Provided text
--- BEGIN ---
John Furrier43
Q3: What applications are driving hybrid cloud use cases? Backup? Archival? Cloud bursting?
Stephen Pao
Cloud bursting is definitely one. Elastic compute in cloud, long term storage in datacenter.
Chris Dagdigian
federated ID management across multi-organizations , bursting, backup and cost reduction (by moving systems out of managed service provider claws)
jeff dinisco
just working with a VFX house who had their busiest pilot season ever, bought zero new gear, burst to cloud for everything
Andrew Miller
Absolutely Archive with Backup a close second - are seeing lots of customers replace tape with cloud archives. Cloud Bursting is great in theory but still really hard in practice given the weight of data and LAN vs. WAN speeds.
Andrew Miller
Also seeing test/dev drive it...spot pricing on AWS can even help there. This works given an underlying mechanism to move data around and leverage EC2/Azure instances on the fly.
Stephen Pao
Backup is an easy way to get started with #hybridcloud. On-premises secondary copies, with tiering to cloud.
jeff dinisco
@andriven agree cloud bursting is a huge challenge, also think if you can make it happen, it provides the most obvious value
Andrew Miller
There's dreams around DR but still automation/orchestration to be worked out there - it's variable across the space how much is baked out there.
--- END ---
Copy the passage of the hybrid cloud discussion that begins at the words "Chris Dagdigian" and stops after "service provider claws)". The items after this point come from a different source.

Records supplied
--- BEGIN ---
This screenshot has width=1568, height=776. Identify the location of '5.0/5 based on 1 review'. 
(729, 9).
--- END ---
--- BEGIN ---
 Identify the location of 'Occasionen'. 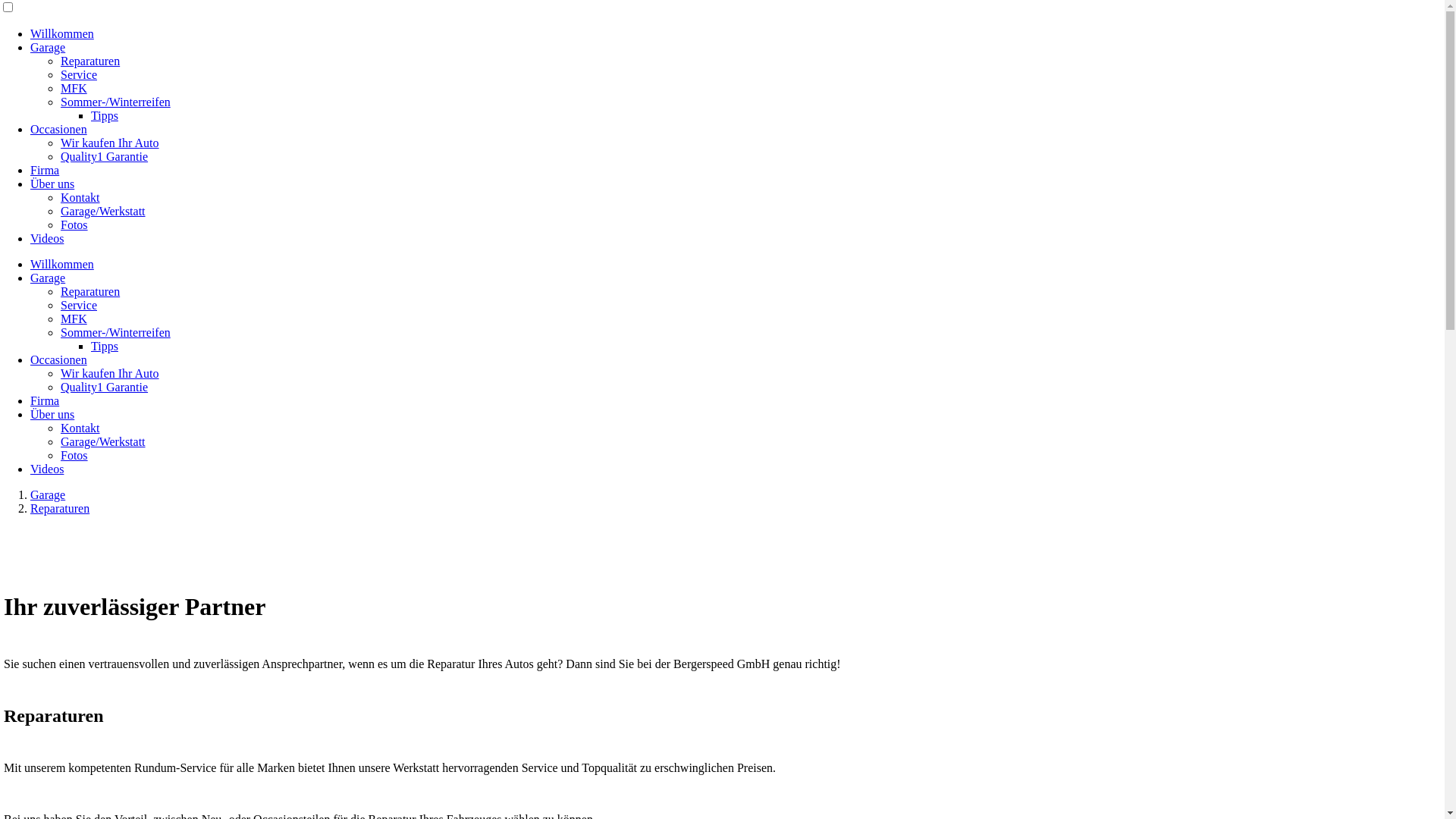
--- END ---
Answer to the task
Chris Dagdigian
federated ID management across multi-organizations , bursting, backup and cost reduction (by moving systems out of managed service provider claws)